A experiência e o saber de viticultura foram mais uma vez cruciais: várias grandes empresas que sondámos reconheceram a gravidade dos ataques mas nenhuma delas teve prejuízos sérios. João Corrêa, enólogo-chefe da Companhia das Quintas, com vinhas em várias zonas do país confirmou-nos isto. E Filipa Tomás da Costa, da Bacalhôa Vinhos, também. Idem para Domingos Soares Franco, da José Maria da Fonseca. Outra confirmação veio de António Luís Cerdeira, produtor e técnico da CVR dos Vinhos Verdes. As equipas de campo actuaram a tempo e controlaram a doença. Assim escrito parece fácil mas não é: mesmo com os meios adequados há muitas decisões a tomar: quais os produtos certos, modos correctos de aplicação, timings exactos, muita atenção à meteorologia, correcto amanho da vinha, etc. O conhecimento e a experiência são aqui fundamentais. Quem esteve desatento, ou não tinha tempo, conhecimento ou meios, acabou por pagar uma pesada factura: enormes quebras de produção, que podem mesmo chegar à perda total.
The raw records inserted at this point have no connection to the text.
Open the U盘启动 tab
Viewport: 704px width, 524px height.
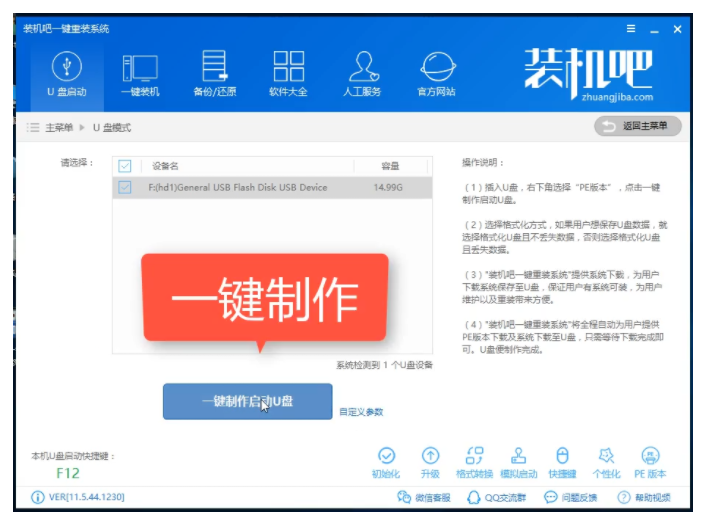[x=66, y=75]
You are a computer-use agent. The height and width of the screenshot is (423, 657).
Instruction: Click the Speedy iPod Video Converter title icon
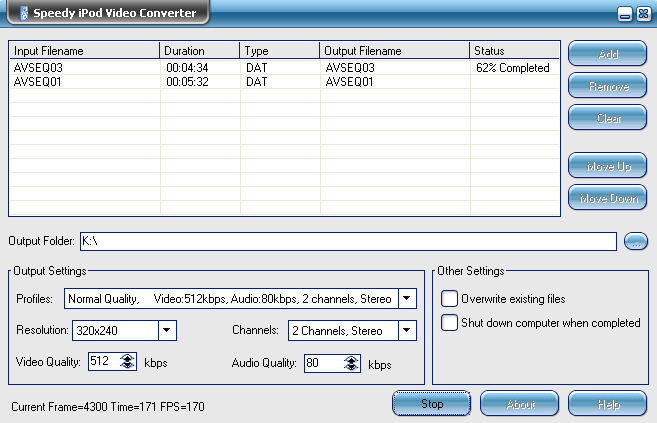pos(25,14)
Foi o que aconteceu a um agricultor do Dão: detectou o Míldio ainda a tempo mas não havia qualquer pulverizador disponível. E isso não espanta: um pulverizador é caro para um pequeno viticultor e muitos recorrem a empresas especializadas ou a amigos. Ora, trabalho de pulverização é coisa que não tem faltado nestes últimos tempos. Em vez dos habituais 3 ou 4 tratamentos, todos os intervenientes com quem falámos - de várias regiões do país - tinham já efectuado o dobro (ou quase) das acções preventivas ou curativas na vinha. Às vezes à pressa. Se nos Vinhos Verdes ou Bairrada se faziam 4 ou 5 acções, este ano fizeram 8 ou 9; e no Alentejo, das 2 ou 3 passou-se para 4 ou 5.
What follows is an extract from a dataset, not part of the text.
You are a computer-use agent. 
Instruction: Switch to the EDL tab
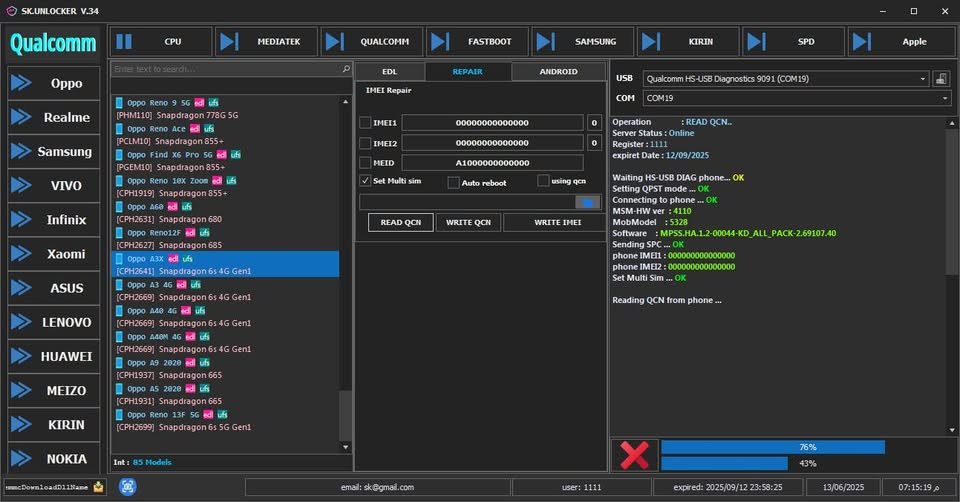(389, 72)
"A actual campanha ficará, seguramente, na memória dos viticultores como uma das mais difíceis do passado recente, no controlo do míldio da videira", garante João Vila Maior, da Bayer CropScience. E acrescenta outro factor: "o período da Páscoa e o 25 de Abril levou a que grande parte das vinhas não fosse tratada numa perspectiva preventiva. Foi o início do descalabro...". O factor técnico também teve influência: "num ano em que mesmo quem tratou bem esteve sujeito a dificuldades, quem cometeu erros teve prejuízos sérios". E houve gente que utilizou os fungicidas errados, ou em doses menores às homologadas ou ainda com pulverizações mal efectuadas...
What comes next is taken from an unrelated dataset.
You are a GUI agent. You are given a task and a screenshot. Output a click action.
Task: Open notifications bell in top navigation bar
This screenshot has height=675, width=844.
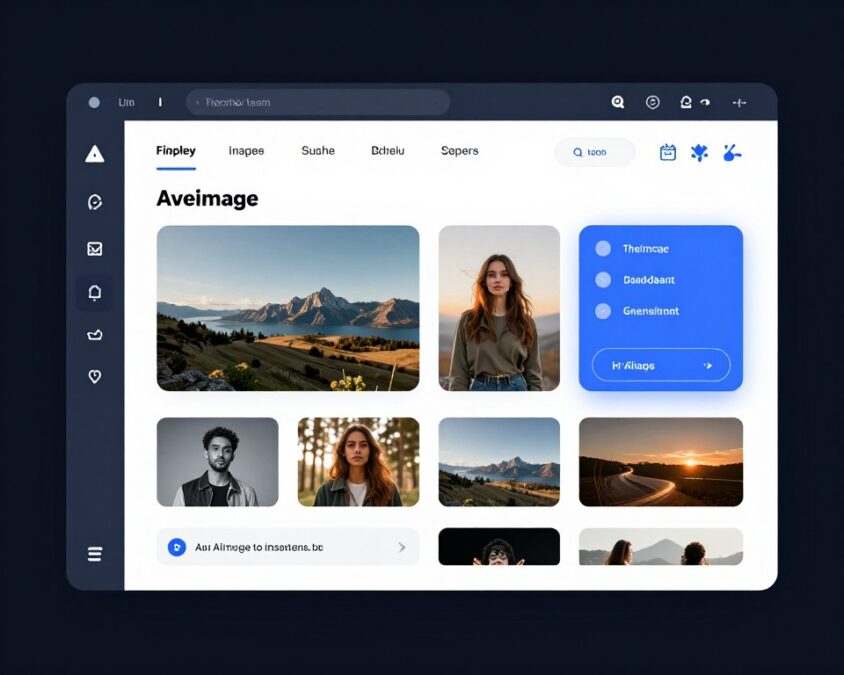[x=686, y=102]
Mesmo os que trabalharam bem têm que contabilizar os custos. O enólogo e produtor Nuno Cancela de Abreu, com explorações no Dão, disse-nos, em tom de brincadeira séria, que desta maneira avisava há dias o seu encarregado: "não me diga quanto é que eu já gastei em produtos químicos; não quero saber...". Mas a estratégia é mesmo não desanimar, porque tristezas não pagam dívidas.